Tuesday, July 23, 2013

Prinsengracht, Little Black Houses and Balls of Wool in Amsterdam

Did this skinny sketch from a cafe table just around the corner from the canal  house we're staying in here in Amsterdam. It takes a moment to see what it is, but its a peak over the shoulder of the building on the corner of our block.  It's not at all what I sat down to sketch. There was a great view of the whole canal, but after running home to grab my sketch bag I realized I didn't have a pencil. Greg went back to grab one and I started doing a little ink line drawing of this roofline just to pass the time. Two beers and a bowl of peanut chicken soup later this is what I had. Afterwards we took a canal boat tour. One of the million things we learned on the tour was that this city was decimated by the black plague. Thirty percent of the population of Amsterdam was wiped out by three different waves of it throughout the 1600s. When someone fell ill with the incurable disease their house was painted black. People brought them food and water, but they'd remain completely quarantined in their houses until they passed away. To this day those houses remain black in colour and will never be changed.
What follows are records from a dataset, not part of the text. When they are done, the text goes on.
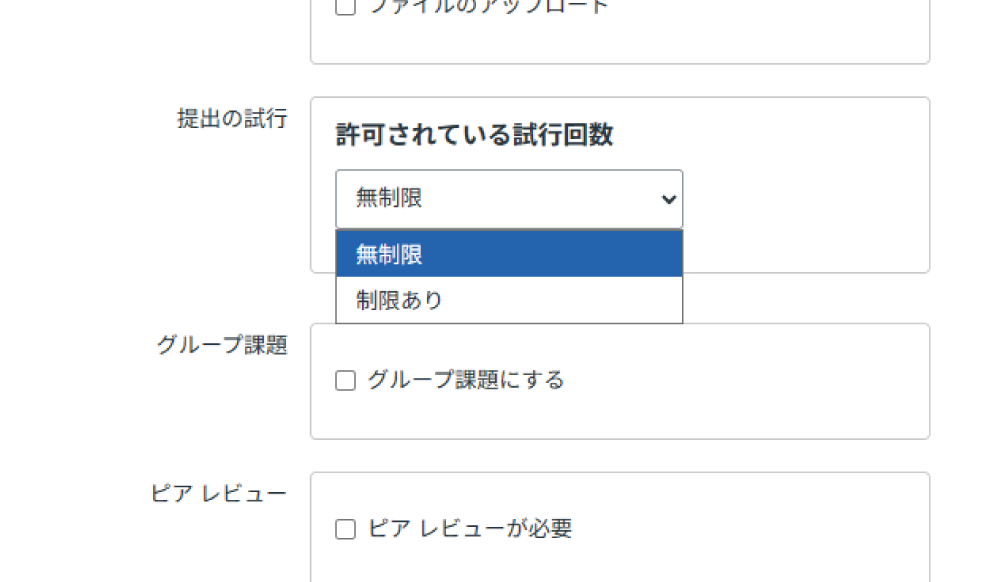1000x582 pixels.
Task: Click the chevron arrow on the attempts dropdown
Action: pyautogui.click(x=669, y=199)

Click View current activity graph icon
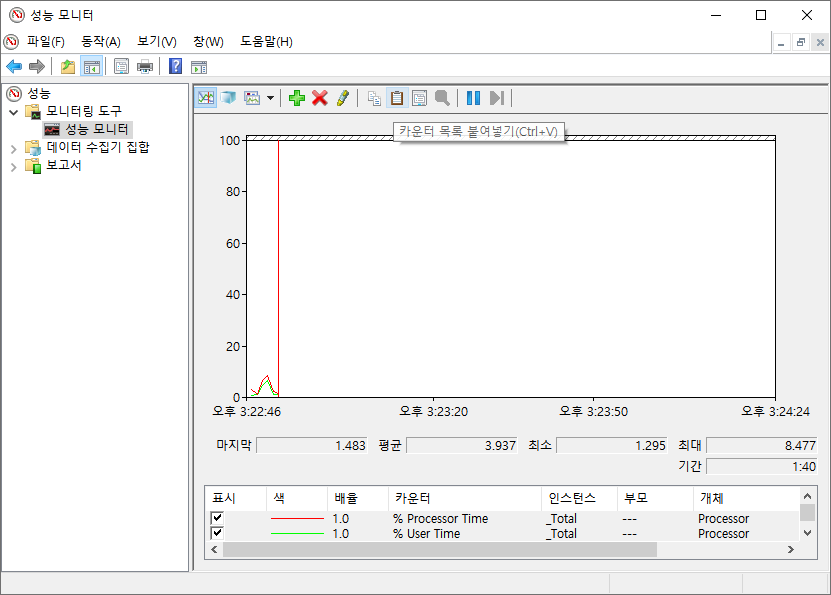[206, 98]
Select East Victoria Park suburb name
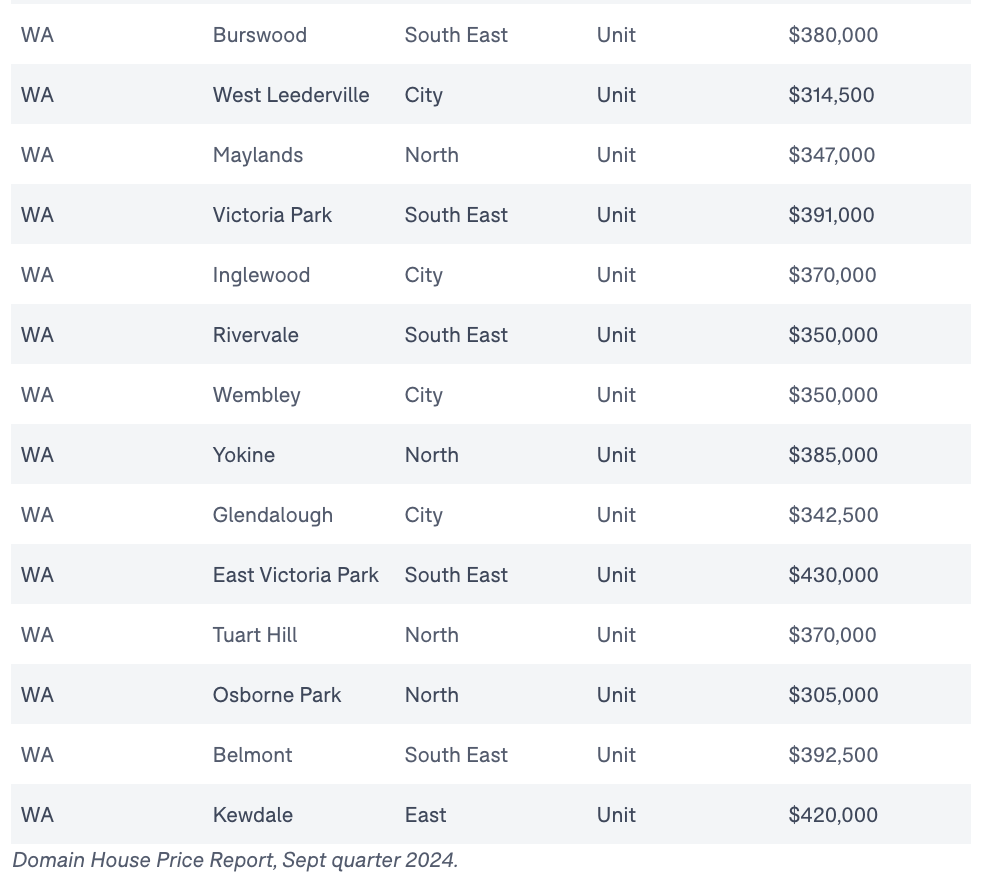The image size is (988, 884). click(296, 575)
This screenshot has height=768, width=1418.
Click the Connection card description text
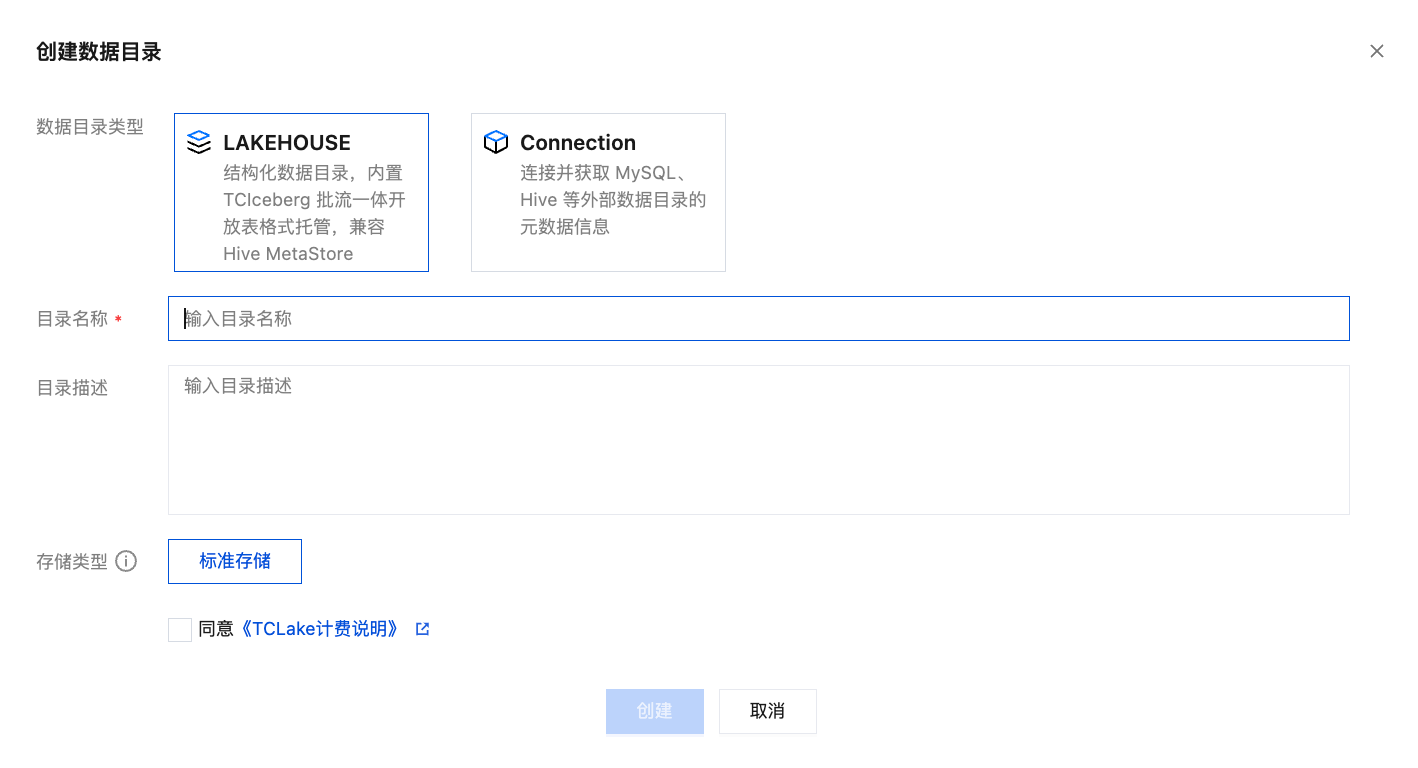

This house in my sketch, now a popular restaurant, is one of them. Our house (not black), just out of view in this sketch, is sandwiched between two plague houses.  Theres no stigma attached to it now.  It was, after all, about 400 years ago. Now they're just beautiful, and one more interesting thing about this fascinating city. 

We spent the morning at the Van Gogh museum. It was my one 'must do' thing here in Amsterdam, and it was just as  magical as I'd hoped it would be. Four floors of his work, related works, and some really cool displays showcasing different aspects of his life and his art.  One of the cool unexpected little treasures was a wooden box of his where he kept little balls of colored yarn that he'd intertwine in skeins to see how the colors would interplay. There they were, all these little two-toned bundles of wool in the brushstroke colors of his palette that he'd wound together over 100 years ago.  Lovely. 

We're down the final night of our trip. It's been over a month for me. I have a sketchbook full of half finished paintings, ticket stubs, postcards and ephemera that will complete themselves (and appear here) over the next month or so, an extra 20 lbs of books to somehow stuff into a suitcase, a few little art treasures and about a kilo of bread, wine and cheese around my waist to work off after get home. I wouldn't change thing about this trip. The places we've stayed, the people we've met, it's all been perfect.  Sometime mid afternoon tomorrow I'll be anxious to get off the plane and resume my Vancouver life.

But in the meantime there's a moonlit canal-side restaurant out there somewhere  with our names written on it. Will update soon.